Expression of a Fusion Protein with Cry1Ac Protein and a Scorpion Insect Toxin in Acrystalliferous Bacillus thuringiensis Strain

Expression of a fusion protein between B. thuringiensis crystal protein, Cry1Ac1 and a scorpion insect toxin (AaIT, Androctonus australis Hector insect toxin) in acrystalliferous B. thuringiensis strain (Cry B strain) was examined. The cry1Ac1 gene was cloned in B. thuringiensis-E. coli shuttle vector, pHT3101, under the control of the native cry1Ac1 gene promoter (pProAc) and a gene encoding AaIT was inserted in XhoI site in the middle of the cry1Ac1 gene (pProAc-ScoR). B. thuringiensis Cry-B strain carrying pProAc-ScoR (ProAc-ScoR/CB) produced an inclusion body of irregular shape and the expressed fusion protein is approximately 65 kDa in size.

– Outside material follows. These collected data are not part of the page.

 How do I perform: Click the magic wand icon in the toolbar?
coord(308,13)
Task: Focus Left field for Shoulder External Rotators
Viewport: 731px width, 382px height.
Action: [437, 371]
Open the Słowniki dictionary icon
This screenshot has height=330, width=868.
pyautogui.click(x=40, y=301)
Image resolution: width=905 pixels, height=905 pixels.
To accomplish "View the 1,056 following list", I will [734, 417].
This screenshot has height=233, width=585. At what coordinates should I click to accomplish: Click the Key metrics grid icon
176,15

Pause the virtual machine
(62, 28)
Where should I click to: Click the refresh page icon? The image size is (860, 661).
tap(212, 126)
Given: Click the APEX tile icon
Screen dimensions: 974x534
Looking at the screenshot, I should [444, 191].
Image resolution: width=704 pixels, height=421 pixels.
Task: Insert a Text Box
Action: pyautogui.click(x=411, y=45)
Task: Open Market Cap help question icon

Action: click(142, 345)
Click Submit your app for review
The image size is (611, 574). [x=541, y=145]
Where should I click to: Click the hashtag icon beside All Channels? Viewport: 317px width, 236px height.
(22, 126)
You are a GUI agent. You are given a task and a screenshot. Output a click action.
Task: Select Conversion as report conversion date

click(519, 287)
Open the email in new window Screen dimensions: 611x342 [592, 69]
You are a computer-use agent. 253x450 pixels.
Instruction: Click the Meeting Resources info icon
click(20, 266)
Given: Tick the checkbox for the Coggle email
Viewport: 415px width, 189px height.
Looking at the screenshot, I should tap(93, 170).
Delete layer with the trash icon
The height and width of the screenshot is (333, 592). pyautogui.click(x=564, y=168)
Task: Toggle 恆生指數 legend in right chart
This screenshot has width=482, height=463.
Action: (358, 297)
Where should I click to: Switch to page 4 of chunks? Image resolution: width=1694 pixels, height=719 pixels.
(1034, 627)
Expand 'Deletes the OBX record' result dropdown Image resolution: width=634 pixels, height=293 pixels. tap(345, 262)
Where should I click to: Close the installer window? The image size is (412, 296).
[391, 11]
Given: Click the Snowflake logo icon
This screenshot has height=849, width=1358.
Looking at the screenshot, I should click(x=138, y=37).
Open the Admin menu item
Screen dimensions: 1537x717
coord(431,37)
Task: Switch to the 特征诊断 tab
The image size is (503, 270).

Sporulated cells and spore-crystal mixtures of ProAc-ScoR/CB had insecticidal activity against Plutella xylostella larvae, showing LT50 of ProAc-ScoR/CB (22.59 hrs) lower than that of ProAc/CB (30.06 hrs) at 1×10(7) CFU/cm2. These results suggest that the fusion protein including a B. thuringiensis crystal protein and an AaIT may be functionally expressed in B. thupingiensis. Moreover, we verified the additive toxicity of AaIT, which is a new feasible candidate for insect control.